» **Passage given**

Last week we looked at reinterpretation and claiming of an existing image, this week we will be considering the wear and tear of an object and how time and damage creates a certain human empathy.
The Crawford Art Gallery is known for its collection of Classical and Neo-Classical sculptures - cast in plaster by Antonio Canova from ancient Greek and Roman originals in marble that were held at the Vatican up until the nineteenth century. The sculptures were originally created with veneration for the perfect human form, and represented Greek or Roman gods - Aphrodite (Venus), Artemis (Diana), Apollo, Hercules and Zeus (Jupiter) or Adonis a mortal of god-like beauty.
Image: CAG.3052 Janet Mullarney, Rishabadeva Again, 2010. Collection Crawford Art Gallery, Cork. © the artist's estate.
It is interesting that many classical sculptures that, like the armless and headless Venus de Milo,are now best loved for their imperfections, reflecting a very human story of mutilation and loss across time and history.
The Renaissance sculptor, painter, architect, and poet Michelangelo was an early champion of the limbless torso of the Belvedere Hercules that forms a central part of the Crawford Art Gallery’s cast collection.
We can see the influence of the truncated torso of Hercules in nineteenth-century works by the French sculptor, Rodin, and more recently in other works in the Crawford Art Gallery Collection such as Rishabadeva Again (2010) by Janet Mullarney and in Daphne Wright’s exhibition held earlier this year (A Quiet Mutiny).
In 2019, the Canova Castswere restored and are now on display in the beautifully refurbished, bright turquoise galleries. Contemporary trends in restoration have been leaning towards conserving the patina of a relic's history rather than attempting to restore it to its original state, and the Crawford Art Gallery casts preserve some of their patina from their years as models for generations of early Cork art Students.

» **Record excerpts**
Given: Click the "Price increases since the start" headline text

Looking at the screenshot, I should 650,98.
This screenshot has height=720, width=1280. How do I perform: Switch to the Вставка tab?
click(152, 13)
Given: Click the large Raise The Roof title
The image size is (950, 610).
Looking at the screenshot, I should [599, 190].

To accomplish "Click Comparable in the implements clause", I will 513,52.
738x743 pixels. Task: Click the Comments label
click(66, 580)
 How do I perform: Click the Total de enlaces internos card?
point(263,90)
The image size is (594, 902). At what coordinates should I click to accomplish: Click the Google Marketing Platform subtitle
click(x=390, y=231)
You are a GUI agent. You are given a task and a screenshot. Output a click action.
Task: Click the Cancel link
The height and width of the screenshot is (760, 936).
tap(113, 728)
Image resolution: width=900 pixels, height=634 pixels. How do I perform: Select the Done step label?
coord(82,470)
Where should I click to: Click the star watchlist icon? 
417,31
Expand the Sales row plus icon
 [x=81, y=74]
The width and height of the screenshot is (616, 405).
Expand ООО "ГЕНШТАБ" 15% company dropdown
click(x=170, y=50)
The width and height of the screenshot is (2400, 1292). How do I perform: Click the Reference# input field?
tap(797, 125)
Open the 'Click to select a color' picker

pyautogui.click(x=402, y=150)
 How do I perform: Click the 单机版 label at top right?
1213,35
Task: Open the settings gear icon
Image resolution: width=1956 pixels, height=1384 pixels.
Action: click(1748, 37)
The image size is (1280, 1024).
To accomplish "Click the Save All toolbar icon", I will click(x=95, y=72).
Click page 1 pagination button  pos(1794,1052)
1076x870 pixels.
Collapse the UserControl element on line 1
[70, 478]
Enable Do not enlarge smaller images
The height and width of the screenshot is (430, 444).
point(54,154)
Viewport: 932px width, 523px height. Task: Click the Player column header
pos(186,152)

» **Stated problem**
Please copy out the gallery text starting at "We can see the" and ending at "(A Quiet Mutiny).", substituting "fragmentary" for "truncated".

» **Completed task**
We can see the influence of the fragmentary torso of Hercules in nineteenth-century works by the French sculptor, Rodin, and more recently in other works in the Crawford Art Gallery Collection such as Rishabadeva Again (2010) by Janet Mullarney and in Daphne Wright’s exhibition held earlier this year (A Quiet Mutiny).